● DATA FOR THIS TASK
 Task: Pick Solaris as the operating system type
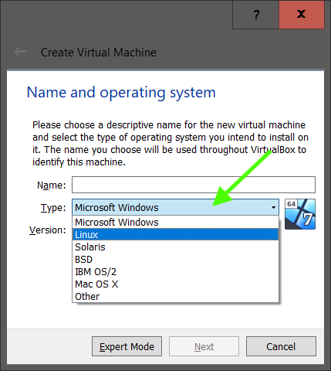point(175,247)
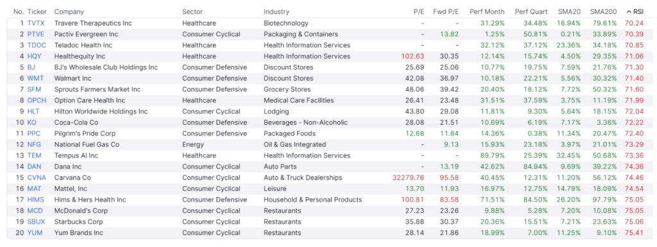Viewport: 657px width, 247px height.
Task: Sort by SMA20 column header
Action: pos(568,12)
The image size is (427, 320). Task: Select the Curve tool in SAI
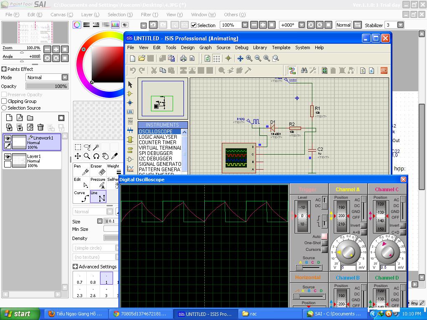[82, 197]
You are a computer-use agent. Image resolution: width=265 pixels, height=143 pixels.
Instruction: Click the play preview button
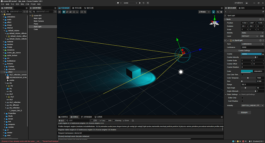pyautogui.click(x=140, y=3)
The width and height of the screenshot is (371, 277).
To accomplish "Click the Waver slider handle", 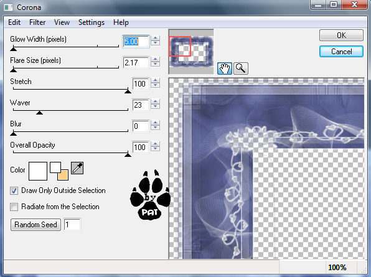I will pos(39,113).
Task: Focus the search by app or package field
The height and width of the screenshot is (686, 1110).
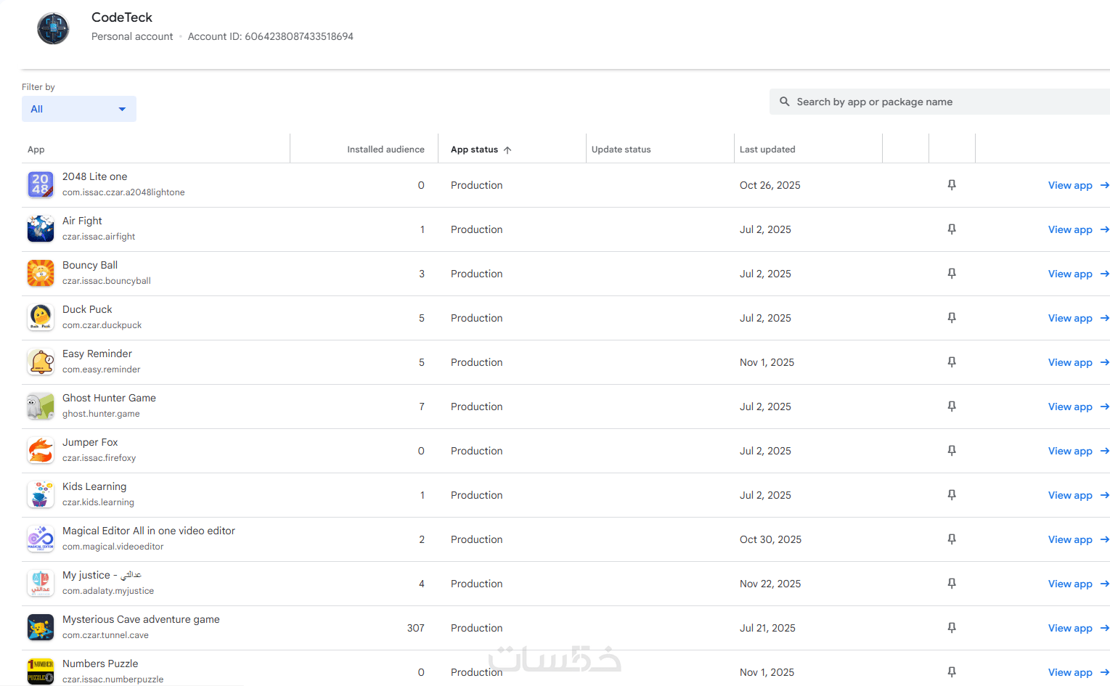Action: point(944,102)
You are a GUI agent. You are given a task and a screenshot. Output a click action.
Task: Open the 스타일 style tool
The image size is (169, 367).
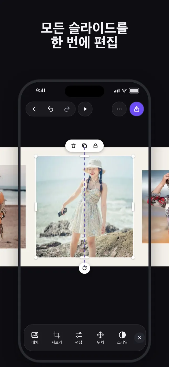[x=122, y=338]
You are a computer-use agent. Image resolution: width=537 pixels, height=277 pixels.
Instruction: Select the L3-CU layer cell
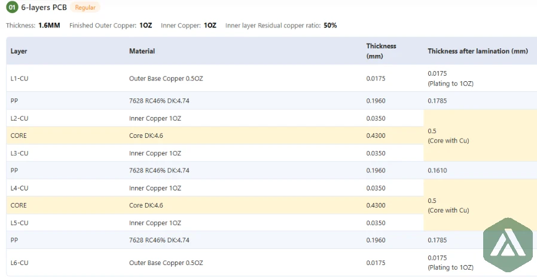[20, 153]
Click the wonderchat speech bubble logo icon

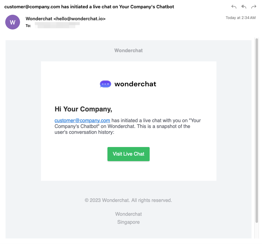click(105, 84)
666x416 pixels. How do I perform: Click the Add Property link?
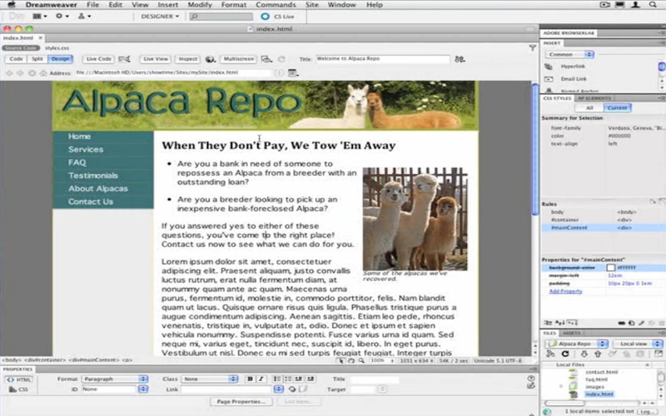click(x=565, y=291)
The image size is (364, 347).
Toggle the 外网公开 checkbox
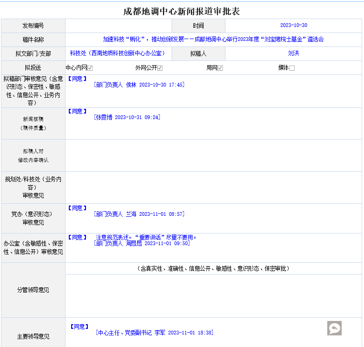point(160,68)
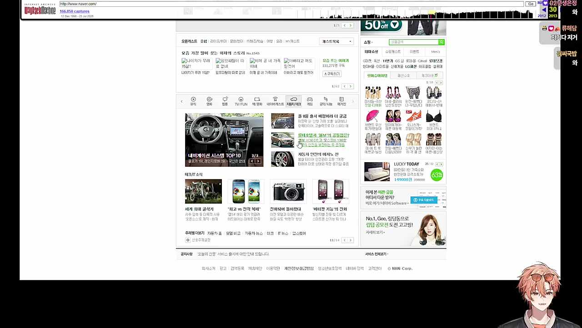Switch to the Men's shopping tab

click(x=436, y=51)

● THE TASK
All lines above with the word "agent" need to be reported.

● RESULT OF THE TASK
You are a computer-use agent. Image resolution: width=265 pixels, height=143 pixels.
You are a GUI agent. You are given a task and a screenshot. Output a click action.
You are a computer-use agent. Image resolution: width=537 pixels, height=277 pixels.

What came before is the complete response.